• **GOAL**:
Transcribe everything from the first line of the data down to the line containing "pos(174,269)", with both ends included, and leave the pictures out.
── INPUT RECORDS
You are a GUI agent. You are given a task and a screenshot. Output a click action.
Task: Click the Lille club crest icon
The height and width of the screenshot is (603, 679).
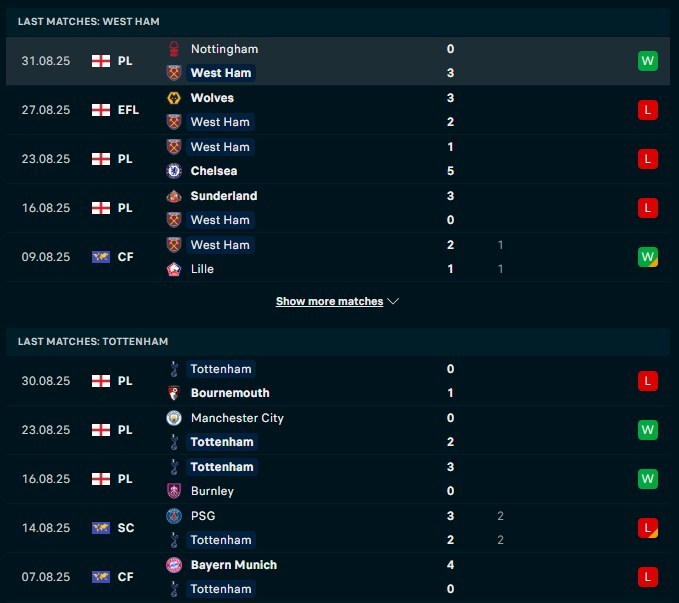pos(174,269)
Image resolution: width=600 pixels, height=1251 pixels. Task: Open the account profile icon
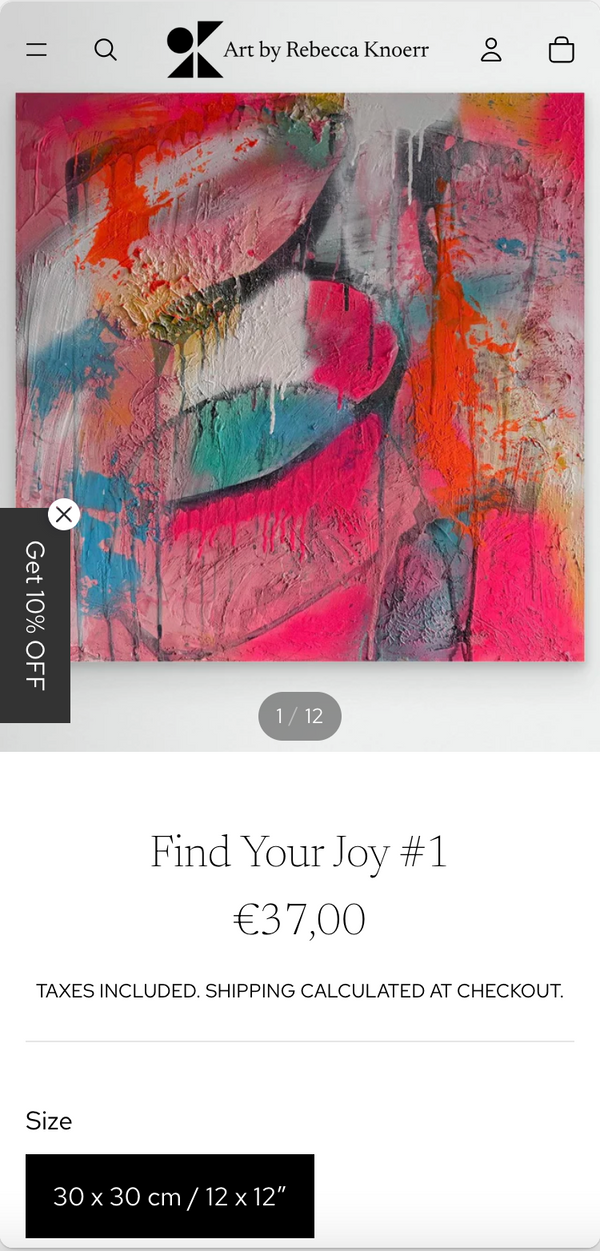pos(491,49)
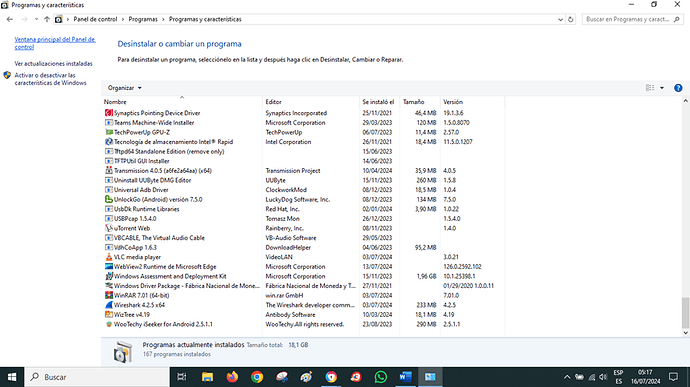Click the vertical scrollbar of program list

pos(685,217)
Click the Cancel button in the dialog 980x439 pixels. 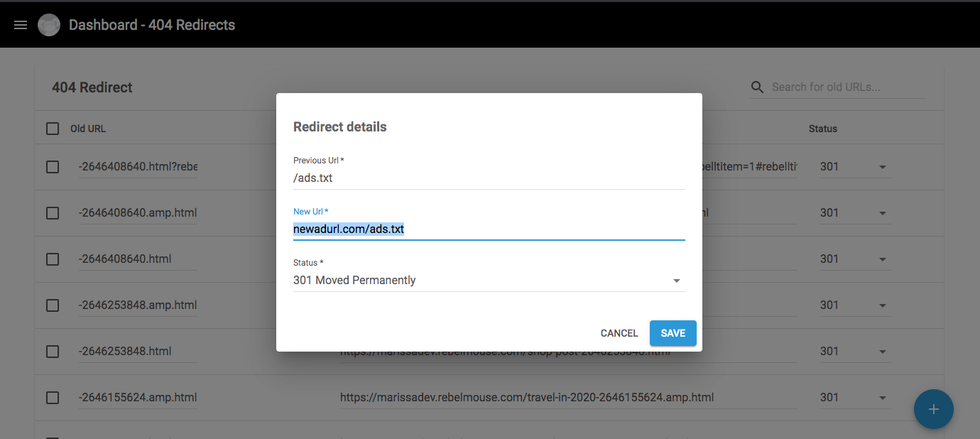619,333
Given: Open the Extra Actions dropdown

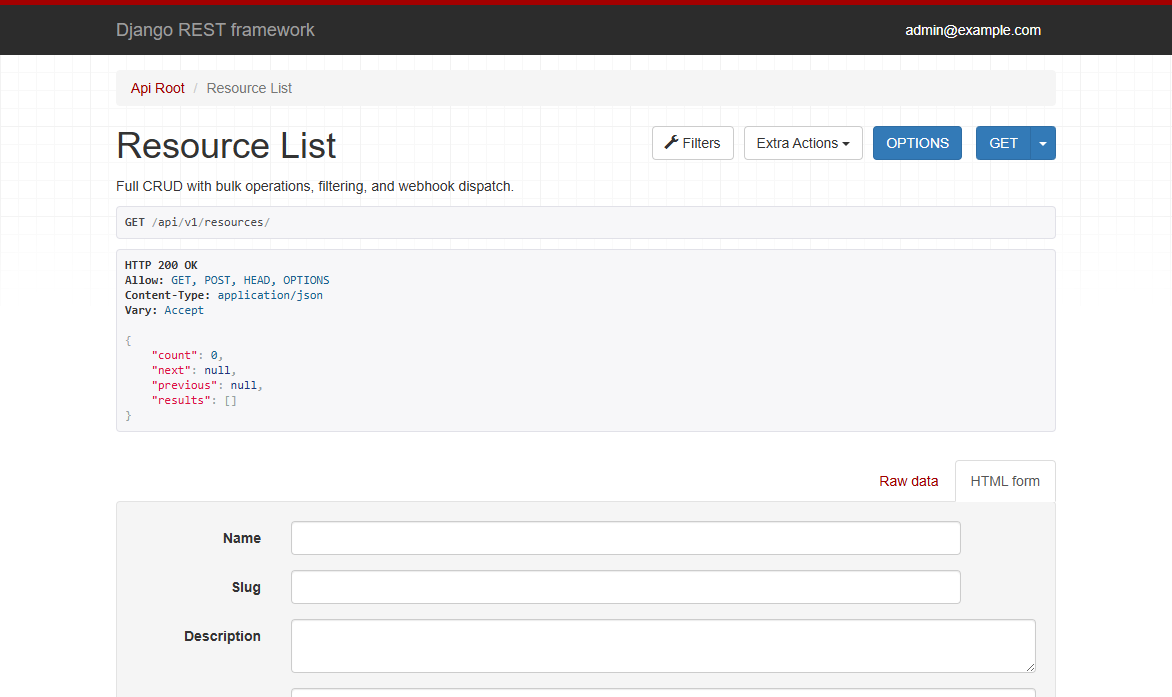Looking at the screenshot, I should pyautogui.click(x=803, y=143).
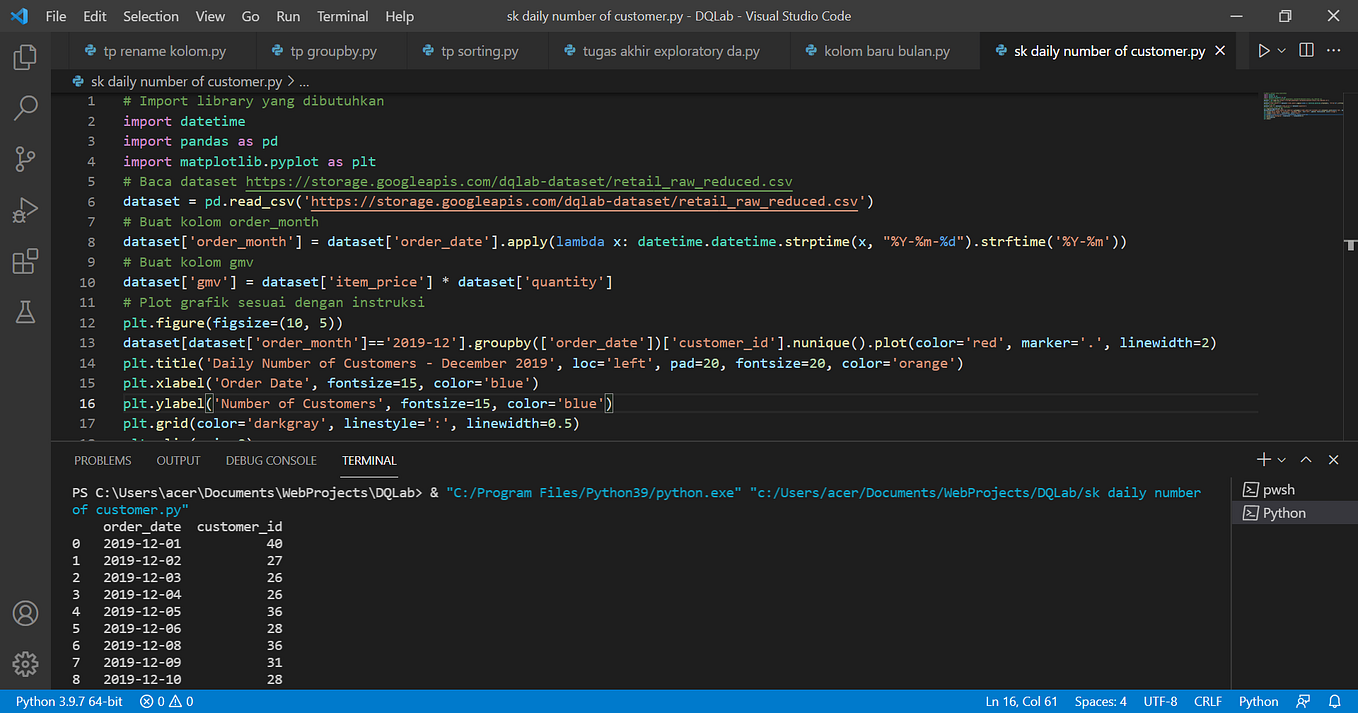Open the editor actions ellipsis menu
This screenshot has height=713, width=1358.
pos(1333,49)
────
• **WRITTEN ANSWER**:
You are a GUI agent. You are given a task and a screenshot. Output a click action.
Task: Click the Lille club crest icon
The height and width of the screenshot is (603, 679).
pos(174,269)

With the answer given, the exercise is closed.